Linux has always enabled network admins to use commodity x86 hardware as a router platform. But Vyatta, an open source startup, thinks it can take open source routing a step further with its Open Flexible Router (OFR).

Vyatta claims that OFR is “the first enterprise-grade, open-source router platform.” It is currently a software-only based solution that includes typical router functionality.

“Think of it as a custom Linux distribution that is very network-centric,” Dave Roberts vice president of strategy at Vyatta, said. “It is based on a kernel.org kernel with a lightweight set of utilities on top of it; XORP is the routing stack.”

Roberts noted that Vyatta is a financial supporter of the XORP project and also contributes to its development. According to Roberts, Vyatta OFR goes beyond being just a simple stack for routing on Linux.

“Obviously open source stacks have been available for a long time. What we’ve really tried to do is build something that acts more like a router in the traditional Cisco and Juniper sense than simply a Linux box running routing,” Roberts told internetnews.com.

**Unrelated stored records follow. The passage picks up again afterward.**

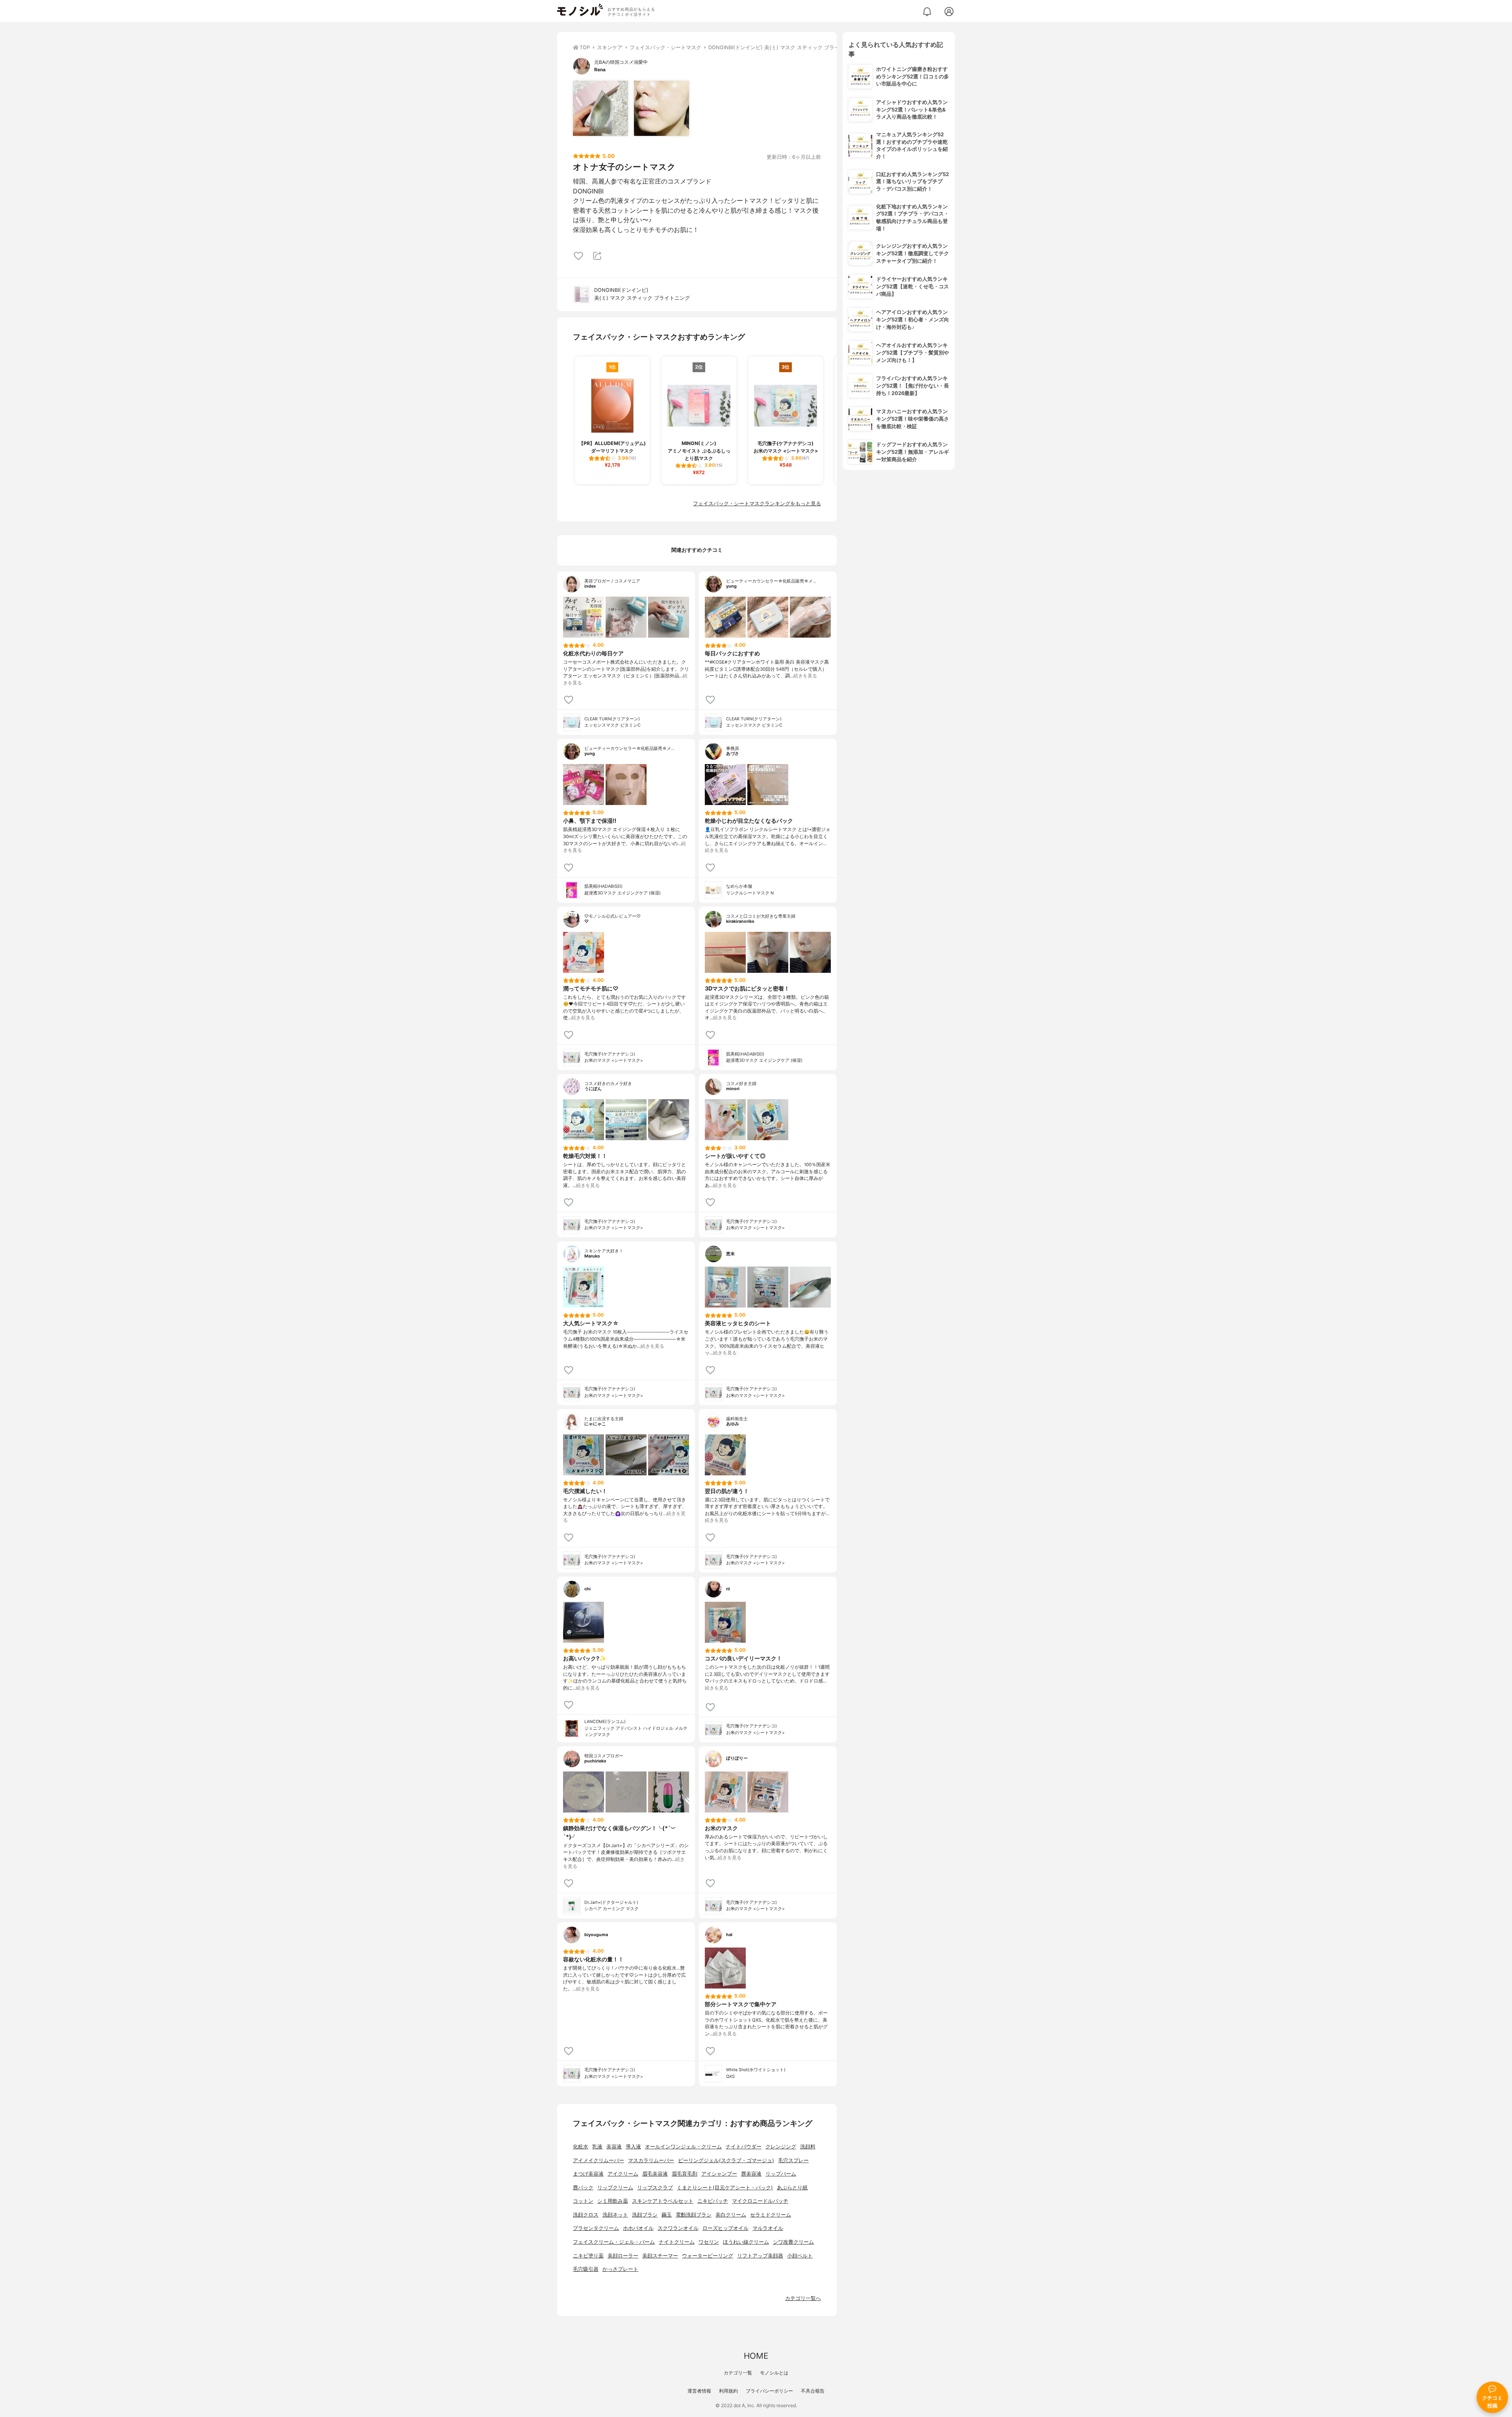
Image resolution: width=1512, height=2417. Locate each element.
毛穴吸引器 (585, 2269)
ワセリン (709, 2242)
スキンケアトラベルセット (662, 2201)
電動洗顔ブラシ (694, 2215)
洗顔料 (807, 2147)
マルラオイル (767, 2228)
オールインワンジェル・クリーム (683, 2147)
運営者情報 (699, 2391)
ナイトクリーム (677, 2242)
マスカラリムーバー (651, 2160)
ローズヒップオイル (725, 2228)
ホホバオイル (638, 2228)
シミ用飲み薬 (612, 2201)
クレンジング (780, 2147)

Though Vyatta aspires to take on Cisco and Juniper , it is only a software-based solution and, as such, does not offer hardware-based acceleration.

According to Roberts, that may not matter all that much.

“Obviously if you’re going to stack up software-based routing versus hardware-accelerating routing, software is going to lose,” Roberts admitted.

“That said, not all of Cisco or Juniper is hardware accelerated. In fact they do a lot of routing in software in the low-to-mid range of their product lines.”

Though Vyatta does not have a hardware appliance today, that doesn’t mean it won’t sometime soon.

“What we say is ‘Don’t confuse our initial foray into the marketplace with where Vyatta can ultimately go,'” Roberts said. “You need to separate out the software-based control plane and the software-based forwarding plane.

“Even a very high-end Cisco or Juniper router is still running software. To run the routing protocol, it’s only the forwarding that is running in ASICs (application-specific integrated circuit).”

That said, hardware is on the Vyatta roadmap.

“Over time you will see us shipping hardware,” Roberts said. “While we’re coming out with the software today, in fairly short order you’ll be seeing us shipping prepackaged hardware/software solutions.”

But the Vyatta platform is lacking in a few critical aspects that many enterprises may need, including a VPN and UTM (Unified Threat Management).

“Right now today’s product contains standard routing functionality, as well as firewall functionally, but we see things like VPN, IDS and virus scanning as being big,” Roberts said.

OFR is available as a free download with paid support on a professional subscription starting at $497.